- _WORK INSTRUCTIONS_
In the data, extract each line that holds the string "computer".

Items listed in a dataset:
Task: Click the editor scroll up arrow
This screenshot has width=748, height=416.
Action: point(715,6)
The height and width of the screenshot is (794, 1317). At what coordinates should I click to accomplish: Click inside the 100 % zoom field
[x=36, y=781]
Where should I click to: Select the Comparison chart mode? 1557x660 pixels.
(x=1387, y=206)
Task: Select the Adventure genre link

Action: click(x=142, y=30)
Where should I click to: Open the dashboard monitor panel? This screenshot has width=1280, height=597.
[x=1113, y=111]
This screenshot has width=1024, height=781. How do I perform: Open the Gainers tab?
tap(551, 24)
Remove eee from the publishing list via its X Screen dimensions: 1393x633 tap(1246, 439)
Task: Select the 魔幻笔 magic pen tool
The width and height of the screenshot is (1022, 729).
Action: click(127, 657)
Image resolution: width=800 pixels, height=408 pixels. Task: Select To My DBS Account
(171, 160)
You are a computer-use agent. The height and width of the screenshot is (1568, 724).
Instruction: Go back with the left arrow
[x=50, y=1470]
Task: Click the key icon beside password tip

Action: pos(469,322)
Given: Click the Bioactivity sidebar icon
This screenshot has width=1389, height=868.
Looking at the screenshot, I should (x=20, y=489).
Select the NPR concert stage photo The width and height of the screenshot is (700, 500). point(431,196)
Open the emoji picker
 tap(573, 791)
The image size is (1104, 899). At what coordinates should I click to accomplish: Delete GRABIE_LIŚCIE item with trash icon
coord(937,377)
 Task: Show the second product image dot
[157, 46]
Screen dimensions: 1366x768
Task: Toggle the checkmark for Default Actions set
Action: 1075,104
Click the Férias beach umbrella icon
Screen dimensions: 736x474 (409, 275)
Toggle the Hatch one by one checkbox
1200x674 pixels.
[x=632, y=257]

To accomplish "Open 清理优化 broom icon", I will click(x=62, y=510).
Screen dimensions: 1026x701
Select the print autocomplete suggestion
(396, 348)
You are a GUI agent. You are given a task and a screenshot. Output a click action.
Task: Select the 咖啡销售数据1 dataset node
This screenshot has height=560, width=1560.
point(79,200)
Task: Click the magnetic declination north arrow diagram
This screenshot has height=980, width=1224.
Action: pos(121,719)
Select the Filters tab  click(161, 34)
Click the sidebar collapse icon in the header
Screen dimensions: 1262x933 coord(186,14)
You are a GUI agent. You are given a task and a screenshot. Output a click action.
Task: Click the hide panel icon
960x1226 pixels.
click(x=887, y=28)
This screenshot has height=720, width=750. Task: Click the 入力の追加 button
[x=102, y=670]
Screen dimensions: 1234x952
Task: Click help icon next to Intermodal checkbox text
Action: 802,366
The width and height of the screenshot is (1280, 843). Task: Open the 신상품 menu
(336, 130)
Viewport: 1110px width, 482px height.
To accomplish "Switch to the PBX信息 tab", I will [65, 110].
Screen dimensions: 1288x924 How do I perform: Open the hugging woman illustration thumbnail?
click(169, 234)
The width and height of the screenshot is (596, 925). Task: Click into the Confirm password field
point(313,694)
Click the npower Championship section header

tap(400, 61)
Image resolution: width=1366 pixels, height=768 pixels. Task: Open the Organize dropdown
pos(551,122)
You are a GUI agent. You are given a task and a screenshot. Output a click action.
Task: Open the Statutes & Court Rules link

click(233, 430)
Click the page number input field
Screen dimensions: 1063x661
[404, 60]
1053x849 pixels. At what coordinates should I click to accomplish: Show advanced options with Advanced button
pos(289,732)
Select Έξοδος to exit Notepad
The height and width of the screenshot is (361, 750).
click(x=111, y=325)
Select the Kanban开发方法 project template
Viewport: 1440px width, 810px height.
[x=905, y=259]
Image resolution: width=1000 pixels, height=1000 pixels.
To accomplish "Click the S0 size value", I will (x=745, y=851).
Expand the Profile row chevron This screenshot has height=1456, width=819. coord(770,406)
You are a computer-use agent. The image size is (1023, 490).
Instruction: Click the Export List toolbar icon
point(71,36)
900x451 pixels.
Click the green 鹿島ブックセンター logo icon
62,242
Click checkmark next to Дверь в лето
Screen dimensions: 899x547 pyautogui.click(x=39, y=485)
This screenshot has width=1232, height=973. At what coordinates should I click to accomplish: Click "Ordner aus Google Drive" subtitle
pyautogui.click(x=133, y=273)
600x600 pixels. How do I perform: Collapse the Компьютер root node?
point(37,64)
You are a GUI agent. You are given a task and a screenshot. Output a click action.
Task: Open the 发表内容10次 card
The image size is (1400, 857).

- _ANSWER_
You are a computer-use agent. The height and width of the screenshot is (1568, 724).
You are a computer-use agent. The image size is (1023, 490).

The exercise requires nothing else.